### [WHAT NEEDS TO BE DONE]
Make an exact copy, without pictures, of the lines below from the one containing "Click the final 412 Utslagen status cell" to the last line, both ends included.

### [WORKING DATA]
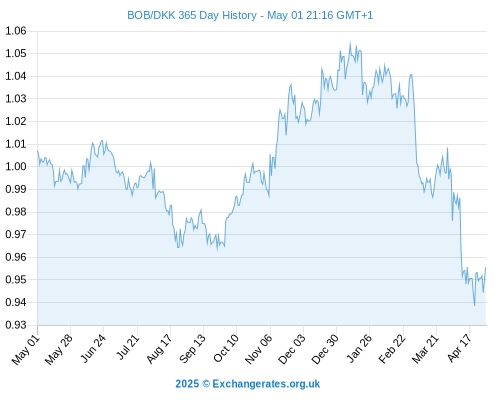This screenshot has width=495, height=400.
Task: Select the Aug 17 date label
Action: click(159, 349)
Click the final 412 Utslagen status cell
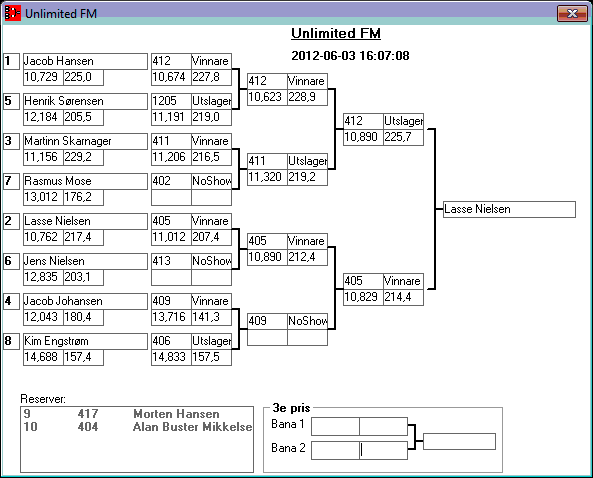 point(403,121)
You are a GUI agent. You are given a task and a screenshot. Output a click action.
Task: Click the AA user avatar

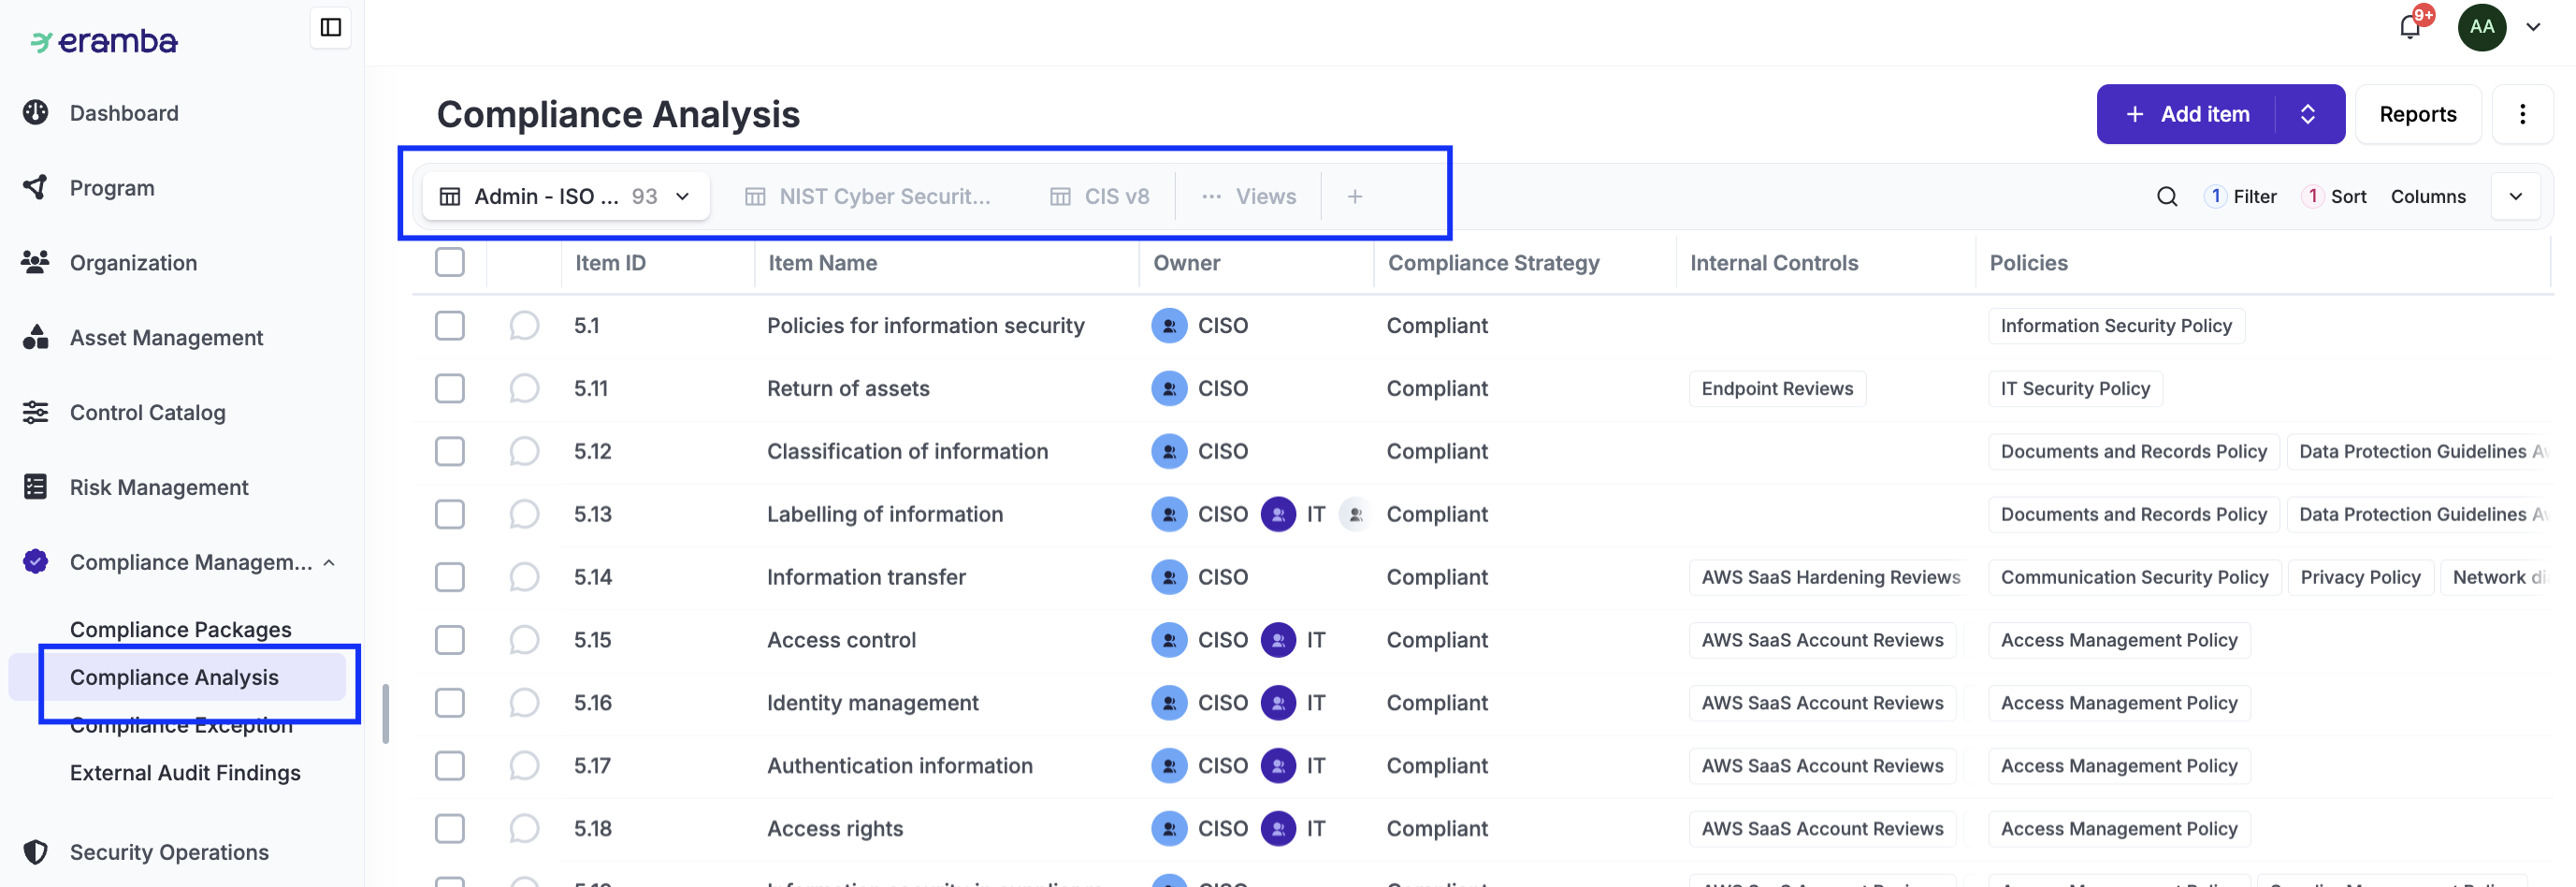[x=2481, y=27]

### [PROBLEM SOLUTION]
Click the final 412 Utslagen status cell
 point(403,121)
You are a GUI agent. You are given a task and a screenshot. Output a click action.
Task: Click the AA user avatar

[x=2481, y=27]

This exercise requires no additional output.